_Records for this exercise_

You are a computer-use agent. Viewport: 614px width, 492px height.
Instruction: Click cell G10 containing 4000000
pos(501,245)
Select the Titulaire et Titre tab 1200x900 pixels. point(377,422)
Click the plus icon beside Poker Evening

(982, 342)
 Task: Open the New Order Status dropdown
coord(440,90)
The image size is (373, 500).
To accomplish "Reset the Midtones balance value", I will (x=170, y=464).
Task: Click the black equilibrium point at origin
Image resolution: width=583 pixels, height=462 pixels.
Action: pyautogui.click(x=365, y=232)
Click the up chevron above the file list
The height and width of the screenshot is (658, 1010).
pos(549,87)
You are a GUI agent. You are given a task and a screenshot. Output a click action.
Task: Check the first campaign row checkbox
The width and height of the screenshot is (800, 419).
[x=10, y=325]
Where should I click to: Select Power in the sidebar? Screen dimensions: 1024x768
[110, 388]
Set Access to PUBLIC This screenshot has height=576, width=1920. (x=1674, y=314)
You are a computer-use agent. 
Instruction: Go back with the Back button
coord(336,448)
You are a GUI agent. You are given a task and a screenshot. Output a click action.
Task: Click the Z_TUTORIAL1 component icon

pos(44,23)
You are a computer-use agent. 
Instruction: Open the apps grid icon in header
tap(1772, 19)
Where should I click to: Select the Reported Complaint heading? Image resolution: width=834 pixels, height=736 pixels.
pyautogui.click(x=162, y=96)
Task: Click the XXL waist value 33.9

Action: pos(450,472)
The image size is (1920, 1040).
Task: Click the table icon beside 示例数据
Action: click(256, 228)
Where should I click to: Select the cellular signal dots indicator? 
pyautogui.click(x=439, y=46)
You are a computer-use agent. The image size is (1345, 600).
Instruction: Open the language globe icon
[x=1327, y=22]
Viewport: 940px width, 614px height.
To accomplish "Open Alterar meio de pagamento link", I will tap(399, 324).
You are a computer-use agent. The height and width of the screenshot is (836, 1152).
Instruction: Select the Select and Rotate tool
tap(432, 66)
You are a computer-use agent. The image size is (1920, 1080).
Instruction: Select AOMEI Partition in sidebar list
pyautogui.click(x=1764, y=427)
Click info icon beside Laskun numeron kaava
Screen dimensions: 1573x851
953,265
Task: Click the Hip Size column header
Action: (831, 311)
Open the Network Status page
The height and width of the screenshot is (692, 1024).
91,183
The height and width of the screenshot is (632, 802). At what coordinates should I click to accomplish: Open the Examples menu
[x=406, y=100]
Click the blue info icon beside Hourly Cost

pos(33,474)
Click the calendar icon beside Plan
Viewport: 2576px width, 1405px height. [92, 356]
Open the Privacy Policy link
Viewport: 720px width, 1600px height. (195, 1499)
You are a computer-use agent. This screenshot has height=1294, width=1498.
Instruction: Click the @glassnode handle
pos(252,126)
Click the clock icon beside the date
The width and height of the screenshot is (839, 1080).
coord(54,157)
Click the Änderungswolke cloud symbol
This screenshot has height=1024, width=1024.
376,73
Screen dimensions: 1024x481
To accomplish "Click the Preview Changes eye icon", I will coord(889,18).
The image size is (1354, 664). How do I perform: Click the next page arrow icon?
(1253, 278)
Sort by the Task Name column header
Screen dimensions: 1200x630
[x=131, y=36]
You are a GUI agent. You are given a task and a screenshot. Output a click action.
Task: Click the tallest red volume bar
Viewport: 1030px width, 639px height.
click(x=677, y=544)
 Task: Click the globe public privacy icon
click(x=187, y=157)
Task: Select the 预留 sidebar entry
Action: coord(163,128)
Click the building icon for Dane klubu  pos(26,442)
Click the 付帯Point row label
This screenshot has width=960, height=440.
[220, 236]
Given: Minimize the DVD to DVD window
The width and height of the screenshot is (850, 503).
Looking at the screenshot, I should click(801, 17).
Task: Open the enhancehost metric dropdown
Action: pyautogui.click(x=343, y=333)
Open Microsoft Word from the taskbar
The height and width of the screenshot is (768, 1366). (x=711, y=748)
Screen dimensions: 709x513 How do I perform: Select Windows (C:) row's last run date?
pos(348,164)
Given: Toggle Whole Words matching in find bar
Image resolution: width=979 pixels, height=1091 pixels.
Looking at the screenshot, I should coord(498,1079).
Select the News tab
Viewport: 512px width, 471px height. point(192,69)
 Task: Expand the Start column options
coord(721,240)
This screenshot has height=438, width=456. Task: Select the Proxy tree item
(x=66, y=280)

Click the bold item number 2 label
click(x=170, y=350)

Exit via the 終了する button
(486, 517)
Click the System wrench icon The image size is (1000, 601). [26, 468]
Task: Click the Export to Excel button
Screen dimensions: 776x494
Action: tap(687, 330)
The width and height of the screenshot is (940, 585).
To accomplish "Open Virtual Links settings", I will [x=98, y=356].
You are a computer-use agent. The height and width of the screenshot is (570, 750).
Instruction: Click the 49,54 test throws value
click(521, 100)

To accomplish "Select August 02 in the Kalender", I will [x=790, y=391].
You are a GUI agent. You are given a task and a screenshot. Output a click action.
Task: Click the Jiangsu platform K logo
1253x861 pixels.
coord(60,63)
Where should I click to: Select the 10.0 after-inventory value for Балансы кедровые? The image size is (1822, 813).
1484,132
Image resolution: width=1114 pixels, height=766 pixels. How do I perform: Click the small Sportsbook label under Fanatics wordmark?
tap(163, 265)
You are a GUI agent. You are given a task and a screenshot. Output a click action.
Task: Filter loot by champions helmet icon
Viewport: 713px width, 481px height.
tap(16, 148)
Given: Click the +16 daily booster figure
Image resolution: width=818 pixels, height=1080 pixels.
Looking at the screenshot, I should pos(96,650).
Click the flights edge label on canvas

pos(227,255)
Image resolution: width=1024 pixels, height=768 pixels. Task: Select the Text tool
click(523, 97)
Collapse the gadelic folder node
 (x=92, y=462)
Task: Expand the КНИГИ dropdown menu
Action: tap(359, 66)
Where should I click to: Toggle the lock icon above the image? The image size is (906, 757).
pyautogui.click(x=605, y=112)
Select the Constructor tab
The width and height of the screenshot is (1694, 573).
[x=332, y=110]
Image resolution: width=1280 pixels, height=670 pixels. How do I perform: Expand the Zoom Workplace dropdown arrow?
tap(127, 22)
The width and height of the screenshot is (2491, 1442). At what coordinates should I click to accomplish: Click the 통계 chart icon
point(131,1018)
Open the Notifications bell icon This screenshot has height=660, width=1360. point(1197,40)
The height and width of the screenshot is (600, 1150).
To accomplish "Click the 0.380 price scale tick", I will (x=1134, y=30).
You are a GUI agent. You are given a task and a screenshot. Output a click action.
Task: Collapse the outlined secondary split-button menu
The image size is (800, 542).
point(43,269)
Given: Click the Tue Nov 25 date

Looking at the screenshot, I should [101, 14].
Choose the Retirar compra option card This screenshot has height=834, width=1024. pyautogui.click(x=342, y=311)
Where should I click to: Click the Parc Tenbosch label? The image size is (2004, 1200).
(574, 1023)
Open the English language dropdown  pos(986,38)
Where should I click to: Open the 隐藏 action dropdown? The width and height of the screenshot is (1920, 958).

_What needs to be done_
Repeat all of the listing above exactly, leaving nothing out.

_The answer_
You are a computer-use agent. Viewport: 614px width, 492px height.
Instruction: Click cell G10 containing 4000000
pos(501,245)
Select the Titulaire et Titre tab 1200x900 pixels. point(377,422)
Click the plus icon beside Poker Evening

(982, 342)
 Task: Open the New Order Status dropdown
coord(440,90)
The image size is (373, 500).
To accomplish "Reset the Midtones balance value", I will (x=170, y=464).
Task: Click the black equilibrium point at origin
Image resolution: width=583 pixels, height=462 pixels.
Action: pyautogui.click(x=365, y=232)
Click the up chevron above the file list
The height and width of the screenshot is (658, 1010).
pos(549,87)
You are a GUI agent. You are given a task and a screenshot. Output a click action.
Task: Check the first campaign row checkbox
The width and height of the screenshot is (800, 419).
[x=10, y=325]
Where should I click to: Select Power in the sidebar? Screen dimensions: 1024x768
[110, 388]
Set Access to PUBLIC This screenshot has height=576, width=1920. (x=1674, y=314)
You are a computer-use agent. 
Instruction: Go back with the Back button
coord(336,448)
You are a GUI agent. You are given a task and a screenshot. Output a click action.
Task: Click the Z_TUTORIAL1 component icon

pos(44,23)
You are a computer-use agent. 
Instruction: Open the apps grid icon in header
tap(1772, 19)
Where should I click to: Select the Reported Complaint heading? Image resolution: width=834 pixels, height=736 pixels.
pyautogui.click(x=162, y=96)
Task: Click the XXL waist value 33.9

Action: pos(450,472)
The image size is (1920, 1040).
Task: Click the table icon beside 示例数据
Action: click(256, 228)
Where should I click to: Select the cellular signal dots indicator? 
pyautogui.click(x=439, y=46)
You are a computer-use agent. The image size is (1345, 600).
Instruction: Open the language globe icon
[x=1327, y=22]
Viewport: 940px width, 614px height.
To accomplish "Open Alterar meio de pagamento link", I will tap(399, 324).
You are a computer-use agent. The height and width of the screenshot is (836, 1152).
Instruction: Select the Select and Rotate tool
tap(432, 66)
You are a computer-use agent. The image size is (1920, 1080).
Instruction: Select AOMEI Partition in sidebar list
pyautogui.click(x=1764, y=427)
Click info icon beside Laskun numeron kaava
Screen dimensions: 1573x851
953,265
Task: Click the Hip Size column header
Action: (831, 311)
Open the Network Status page
The height and width of the screenshot is (692, 1024).
91,183
The height and width of the screenshot is (632, 802). At what coordinates should I click to accomplish: Open the Examples menu
[x=406, y=100]
Click the blue info icon beside Hourly Cost

pos(33,474)
Click the calendar icon beside Plan
Viewport: 2576px width, 1405px height. [92, 356]
Open the Privacy Policy link
Viewport: 720px width, 1600px height. (195, 1499)
You are a computer-use agent. This screenshot has height=1294, width=1498.
Instruction: Click the @glassnode handle
pos(252,126)
Click the clock icon beside the date
The width and height of the screenshot is (839, 1080).
coord(54,157)
Click the Änderungswolke cloud symbol
This screenshot has height=1024, width=1024.
376,73
Screen dimensions: 1024x481
To accomplish "Click the Preview Changes eye icon", I will coord(889,18).
The image size is (1354, 664). How do I perform: Click the next page arrow icon?
(1253, 278)
Sort by the Task Name column header
Screen dimensions: 1200x630
[x=131, y=36]
You are a GUI agent. You are given a task and a screenshot. Output a click action.
Task: Click the tallest red volume bar
Viewport: 1030px width, 639px height.
click(x=677, y=544)
 Task: Click the globe public privacy icon
click(x=187, y=157)
Task: Select the 预留 sidebar entry
Action: coord(163,128)
Click the building icon for Dane klubu  pos(26,442)
Click the 付帯Point row label
This screenshot has width=960, height=440.
[220, 236]
Given: Minimize the DVD to DVD window
The width and height of the screenshot is (850, 503).
Looking at the screenshot, I should click(801, 17).
Task: Open the enhancehost metric dropdown
Action: pyautogui.click(x=343, y=333)
Open Microsoft Word from the taskbar
The height and width of the screenshot is (768, 1366). (x=711, y=748)
Screen dimensions: 709x513 How do I perform: Select Windows (C:) row's last run date?
pos(348,164)
Given: Toggle Whole Words matching in find bar
Image resolution: width=979 pixels, height=1091 pixels.
Looking at the screenshot, I should coord(498,1079).
Select the News tab
Viewport: 512px width, 471px height. point(192,69)
 Task: Expand the Start column options
coord(721,240)
This screenshot has height=438, width=456. Task: Select the Proxy tree item
(x=66, y=280)

Click the bold item number 2 label
click(x=170, y=350)

Exit via the 終了する button
(486, 517)
Click the System wrench icon The image size is (1000, 601). [26, 468]
Task: Click the Export to Excel button
Screen dimensions: 776x494
Action: tap(687, 330)
The width and height of the screenshot is (940, 585).
To accomplish "Open Virtual Links settings", I will [x=98, y=356].
You are a computer-use agent. The height and width of the screenshot is (570, 750).
Instruction: Click the 49,54 test throws value
click(521, 100)

To accomplish "Select August 02 in the Kalender", I will [x=790, y=391].
You are a GUI agent. You are given a task and a screenshot. Output a click action.
Task: Click the Jiangsu platform K logo
1253x861 pixels.
coord(60,63)
Where should I click to: Select the 10.0 after-inventory value for Балансы кедровые? The image size is (1822, 813).
1484,132
Image resolution: width=1114 pixels, height=766 pixels. How do I perform: Click the small Sportsbook label under Fanatics wordmark?
tap(163, 265)
You are a GUI agent. You are given a task and a screenshot. Output a click action.
Task: Filter loot by champions helmet icon
Viewport: 713px width, 481px height.
tap(16, 148)
Given: Click the +16 daily booster figure
Image resolution: width=818 pixels, height=1080 pixels.
Looking at the screenshot, I should pos(96,650).
Click the flights edge label on canvas

pos(227,255)
Image resolution: width=1024 pixels, height=768 pixels. Task: Select the Text tool
click(523, 97)
Collapse the gadelic folder node
 (x=92, y=462)
Task: Expand the КНИГИ dropdown menu
Action: tap(359, 66)
Where should I click to: Toggle the lock icon above the image? The image size is (906, 757).
pyautogui.click(x=605, y=112)
Select the Constructor tab
The width and height of the screenshot is (1694, 573).
[x=332, y=110]
Image resolution: width=1280 pixels, height=670 pixels. How do I perform: Expand the Zoom Workplace dropdown arrow?
tap(127, 22)
The width and height of the screenshot is (2491, 1442). At what coordinates should I click to accomplish: Click the 통계 chart icon
point(131,1018)
Open the Notifications bell icon This screenshot has height=660, width=1360. point(1197,40)
The height and width of the screenshot is (600, 1150).
To accomplish "Click the 0.380 price scale tick", I will (x=1134, y=30).
You are a GUI agent. You are given a task and a screenshot. Output a click action.
Task: Collapse the outlined secondary split-button menu
The image size is (800, 542).
point(43,269)
Given: Click the Tue Nov 25 date

Looking at the screenshot, I should [101, 14].
Choose the Retirar compra option card This screenshot has height=834, width=1024. pyautogui.click(x=342, y=311)
Where should I click to: Click the Parc Tenbosch label? The image size is (2004, 1200).
(574, 1023)
Open the English language dropdown  pos(986,38)
Where should I click to: Open the 隐藏 action dropdown? The width and height of the screenshot is (1920, 958).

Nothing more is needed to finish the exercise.